Three Channels, One Framework: Articles 23, 29, and 30 Compared
NIS2 creates three distinct channels for communicating cybersecurity events to other entities or authorities. Each has different triggers, obligations, and legal effects. Most compliance guidance focuses almost entirely on the mandatory channel — leaving organisations unaware of the protections and strategic value the voluntary channels provide.
Article 23 is mandatory. When an essential or important entity experiences a “significant incident” — one causing severe operational disruption, substantial financial loss, or material harm to others — the entity must submit an early warning within 24 hours, an incident notification within 72 hours, and a full report within one month. Failure to report carries penalties up to EUR 10 million or 2% of global annual turnover for essential entities.
Article 29 is voluntary and ongoing. It creates the legal framework for entities to exchange cybersecurity information within structured communities — ISACs being the primary mechanism — on a continuous basis. There is no reporting deadline and no penalty for non-participation, with one exception: joining or withdrawing from an ISAC triggers a mandatory notification to your competent authority under Article 29(4).
Article 30 is voluntary and event-triggered. It allows any organisation — including those outside NIS2 scope — to notify their national CSIRT of a specific incident, threat, or near-miss that does not meet the Article 23 significance threshold.
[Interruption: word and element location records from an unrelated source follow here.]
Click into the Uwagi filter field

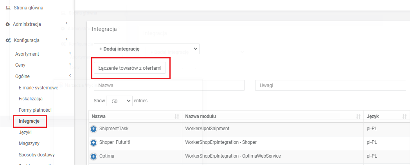(x=330, y=85)
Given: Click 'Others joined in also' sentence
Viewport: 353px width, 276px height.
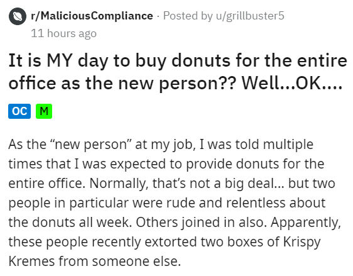Looking at the screenshot, I should coord(201,223).
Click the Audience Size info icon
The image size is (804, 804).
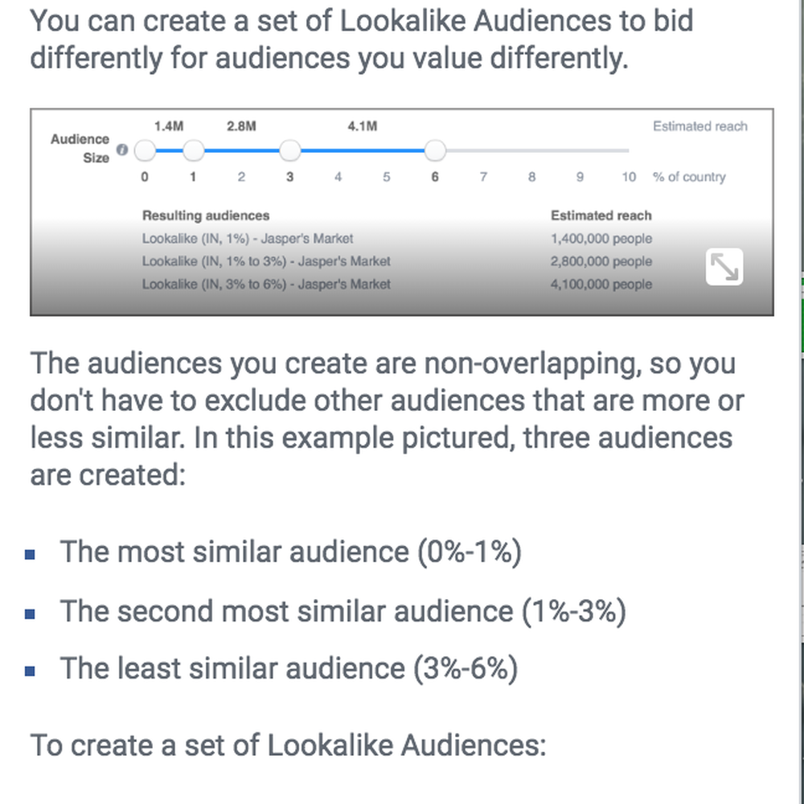click(x=122, y=150)
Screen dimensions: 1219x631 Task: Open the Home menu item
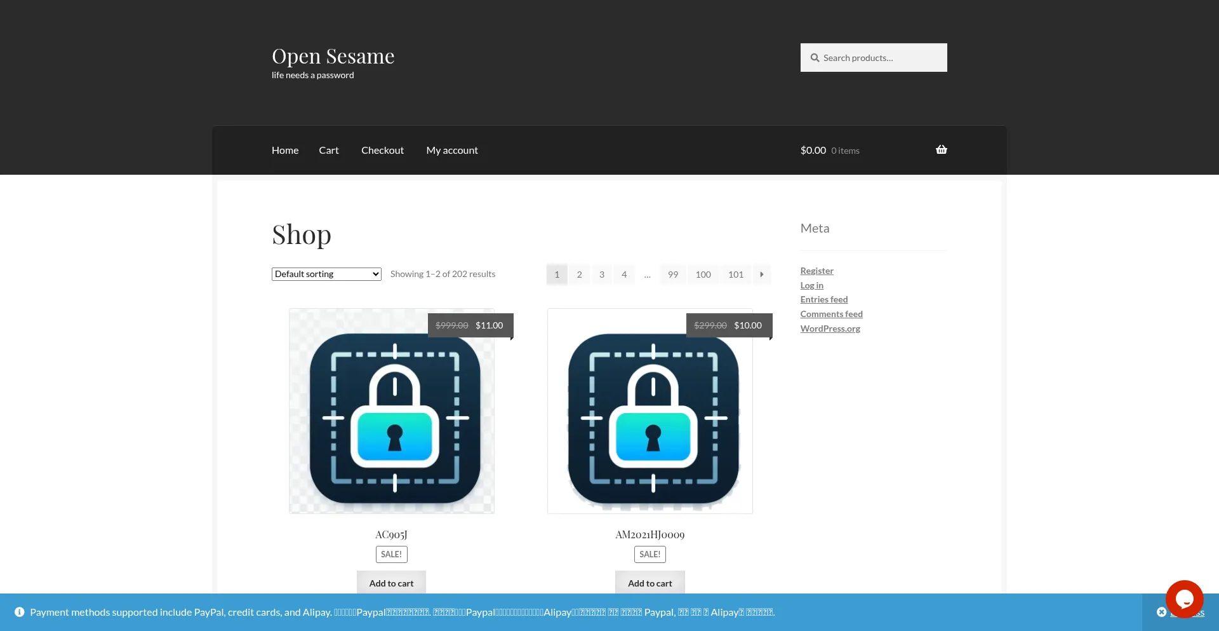point(285,151)
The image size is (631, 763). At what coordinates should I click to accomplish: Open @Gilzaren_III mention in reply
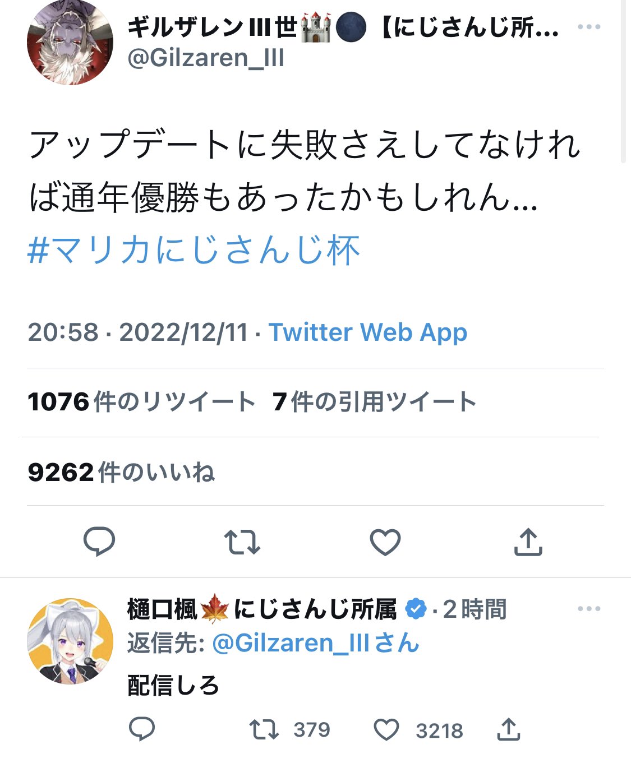tap(316, 643)
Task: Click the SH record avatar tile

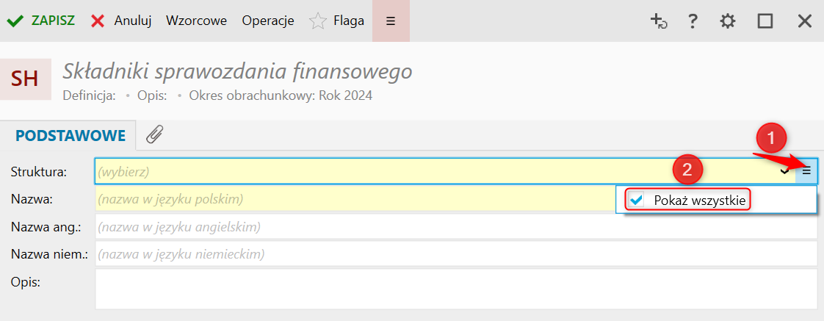Action: pyautogui.click(x=26, y=79)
Voluntary notification triggers no additional compliance obligations and carries guaranteed confidentiality protection.
| Article 23 | Article 29 | Article 30 | |
|---|---|---|---|
| Type | Mandatory | Voluntary, ongoing | Voluntary, one-off |
| Primary trigger | Significant incident | Joining or leaving ISAC | Any incident, threat, or near-miss |
| Who must act | Essential and important entities | Essential and important entities + suppliers | Any entity, including out-of-scope organisations |
| Information flows to | Competent authority / CSIRT | ISAC community peers | CSIRT or competent authority |
| Non-compliance penalty | Up to EUR 10M / 2% turnover | None for non-participation | None |
What Article 29 Actually Requires
Article 29 of Directive (EU) 2022/2555 establishes the voluntary information-sharing framework in five paragraphs. Most compliance guidance mentions only that participation is voluntary — but each paragraph carries distinct operational implications.
Article 29(1): What can be shared
Member States must ensure that entities within NIS2 scope — and, where relevant, entities outside scope — can exchange “on a voluntary basis relevant cybersecurity information among themselves.” The directive specifies the categories of shareable information:
- Cyber threats and adversarial tactics
- Near misses — events that could have caused incidents but were contained
- Vulnerabilities and indicators of compromise (IoCs)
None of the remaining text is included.